■ Svolgi gli esercizi
A - Trascrivi il brano del testo sulla Xylella da "Non importa che si" a "per qualche anno.".
B - Elenca tutti i nomi di luogo che compaiono nel testo sulla Xylella.

■ Testo fornito
Sono andato nella zona dei colli tra Ostuni e Cisternino, in provincia di Brindisi, la mia città. Un paesaggio di grande bellezza. Qui, nelle ultime settimane, hanno trovato alcuni ulivi infetti dal batterio Xylella fastidiosa. I padroni dei terreni sono ora obbligati dalle sciagurate decisioni Ue e dalla legge italiana che le ha recepite a desertificare 4 ettari di ulivi e macchia mediterranea intorno a ogni albero “infetto”, sulle colline delle Murge da cui si vede il mare. Sono le misure imposte per un organismo da quarantena come ancora oggi è classificato il batterio Xylella fastidiosa. Gli espianti sono già iniziati.
Non importa che si tratterà SICURAMENTE di un sacrificio inutile e inefficace. Non importa che non sia MAI stato eradicato con questi metodi un batterio dalla natura quando è ormai diffuso in una intera regione (tutto il Salento è “zona infetta”, e qui siamo già oltre il Salento).
Non importa il fatto che questo batterio attacchi ulivi spesso secolari e poi decine e decine di altre piante e arbusti diffusissimi nella zona, che la logica dell’eradicazione richiede ora di espiantare, quando l’eradicazione avrebbe senso solo se riguardasse delle piante erbacee ripiantate annualmente, come patate e pomodori, la cui coltivazione potrebbe facilmente essere sospesa per qualche anno.
Non importa il fatto che la Xylella sia stata qualche mese fa riclassificata passando dalla lista1 del protocollo Eppo (organismi da quarantena non presenti nell’area) alla lista 2 (organismi da quarantena ormai presenti nell’area), con il riconoscimento che non siamo più nella situazione iniziale e contenuta, in cui quei metodi estremi di eradicazione potrebbero avere ancora un senso.
Non importa che non sia stato MAI dimostrato né che un ulivo infetto da Xylella sia destinato a morte certa, anche nel caso in cui venga curato, né che sia la Xylella effettivamente l’unica causa della sindrome da disseccamento degli ulivi in Salento.

■ Dati forniti
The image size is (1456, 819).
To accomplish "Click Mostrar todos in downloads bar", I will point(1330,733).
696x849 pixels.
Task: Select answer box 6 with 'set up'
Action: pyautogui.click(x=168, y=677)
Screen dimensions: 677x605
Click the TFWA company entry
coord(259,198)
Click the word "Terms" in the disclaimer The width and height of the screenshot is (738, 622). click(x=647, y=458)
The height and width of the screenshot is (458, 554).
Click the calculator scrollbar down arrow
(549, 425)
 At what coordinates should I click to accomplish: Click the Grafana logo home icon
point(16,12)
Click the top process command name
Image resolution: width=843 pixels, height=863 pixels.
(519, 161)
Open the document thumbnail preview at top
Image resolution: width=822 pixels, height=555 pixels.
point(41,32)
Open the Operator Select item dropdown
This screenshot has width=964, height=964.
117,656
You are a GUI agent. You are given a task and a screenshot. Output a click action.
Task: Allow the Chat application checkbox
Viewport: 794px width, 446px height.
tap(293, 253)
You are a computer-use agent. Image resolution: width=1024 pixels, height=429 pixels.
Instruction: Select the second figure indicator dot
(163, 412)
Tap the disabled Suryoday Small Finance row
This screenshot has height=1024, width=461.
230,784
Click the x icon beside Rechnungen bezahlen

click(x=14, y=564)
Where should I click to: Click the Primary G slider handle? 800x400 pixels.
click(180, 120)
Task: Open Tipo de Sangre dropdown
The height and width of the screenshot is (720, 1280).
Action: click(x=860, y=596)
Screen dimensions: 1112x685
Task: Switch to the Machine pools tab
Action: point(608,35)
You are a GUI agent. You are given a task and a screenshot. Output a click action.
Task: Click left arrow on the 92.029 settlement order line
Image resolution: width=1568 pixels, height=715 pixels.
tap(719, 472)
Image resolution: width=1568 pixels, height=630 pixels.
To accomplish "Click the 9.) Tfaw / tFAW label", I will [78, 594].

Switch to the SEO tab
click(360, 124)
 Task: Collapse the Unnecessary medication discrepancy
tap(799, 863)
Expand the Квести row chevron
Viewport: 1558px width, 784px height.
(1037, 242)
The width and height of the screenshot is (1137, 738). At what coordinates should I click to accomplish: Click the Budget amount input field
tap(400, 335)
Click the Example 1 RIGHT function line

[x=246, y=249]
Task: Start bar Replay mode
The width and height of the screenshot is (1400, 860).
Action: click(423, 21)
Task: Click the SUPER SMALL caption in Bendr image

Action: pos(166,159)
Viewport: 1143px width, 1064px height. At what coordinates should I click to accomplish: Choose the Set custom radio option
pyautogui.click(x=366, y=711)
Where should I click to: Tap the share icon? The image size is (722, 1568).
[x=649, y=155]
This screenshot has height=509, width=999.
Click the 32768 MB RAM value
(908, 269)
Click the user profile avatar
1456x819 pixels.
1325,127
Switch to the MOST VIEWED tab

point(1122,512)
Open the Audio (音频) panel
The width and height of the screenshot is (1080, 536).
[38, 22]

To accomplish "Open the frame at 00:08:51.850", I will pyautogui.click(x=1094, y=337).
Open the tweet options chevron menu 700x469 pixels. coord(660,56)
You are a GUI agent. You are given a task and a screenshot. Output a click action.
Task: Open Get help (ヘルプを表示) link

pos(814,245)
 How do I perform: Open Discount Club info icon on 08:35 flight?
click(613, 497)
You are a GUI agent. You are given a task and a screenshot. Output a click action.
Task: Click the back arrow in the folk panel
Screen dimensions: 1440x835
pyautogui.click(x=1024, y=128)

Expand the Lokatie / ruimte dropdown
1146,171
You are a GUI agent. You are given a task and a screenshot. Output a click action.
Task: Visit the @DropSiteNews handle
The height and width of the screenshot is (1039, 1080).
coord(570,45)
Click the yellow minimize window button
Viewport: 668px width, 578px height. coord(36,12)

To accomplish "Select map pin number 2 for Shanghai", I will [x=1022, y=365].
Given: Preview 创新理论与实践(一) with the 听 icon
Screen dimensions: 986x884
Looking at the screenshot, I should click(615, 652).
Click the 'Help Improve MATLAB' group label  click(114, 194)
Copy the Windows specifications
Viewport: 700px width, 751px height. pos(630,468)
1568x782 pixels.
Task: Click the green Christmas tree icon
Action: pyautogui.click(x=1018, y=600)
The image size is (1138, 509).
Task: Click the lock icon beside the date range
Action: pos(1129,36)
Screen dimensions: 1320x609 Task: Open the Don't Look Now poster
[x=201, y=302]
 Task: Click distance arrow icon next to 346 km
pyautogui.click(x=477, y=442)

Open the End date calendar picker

■ Soluzioni
A -
Non importa che si tratterà SICURAMENTE di un sacrificio inutile e inefficace. Non importa che non sia MAI stato eradicato con questi metodi un batterio dalla natura quando è ormai diffuso in una intera regione (tutto il Salento è “zona infetta”, e qui siamo già oltre il Salento).
Non importa il fatto che questo batterio attacchi ulivi spesso secolari e poi decine e decine di altre piante e arbusti diffusissimi nella zona, che la logica dell’eradicazione richiede ora di espiantare, quando l’eradicazione avrebbe senso solo se riguardasse delle piante erbacee ripiantate annualmente, come patate e pomodori, la cui coltivazione potrebbe facilmente essere sospesa per qualche anno.

B - Ostuni, Cisternino, Brindisi, Murge, Salento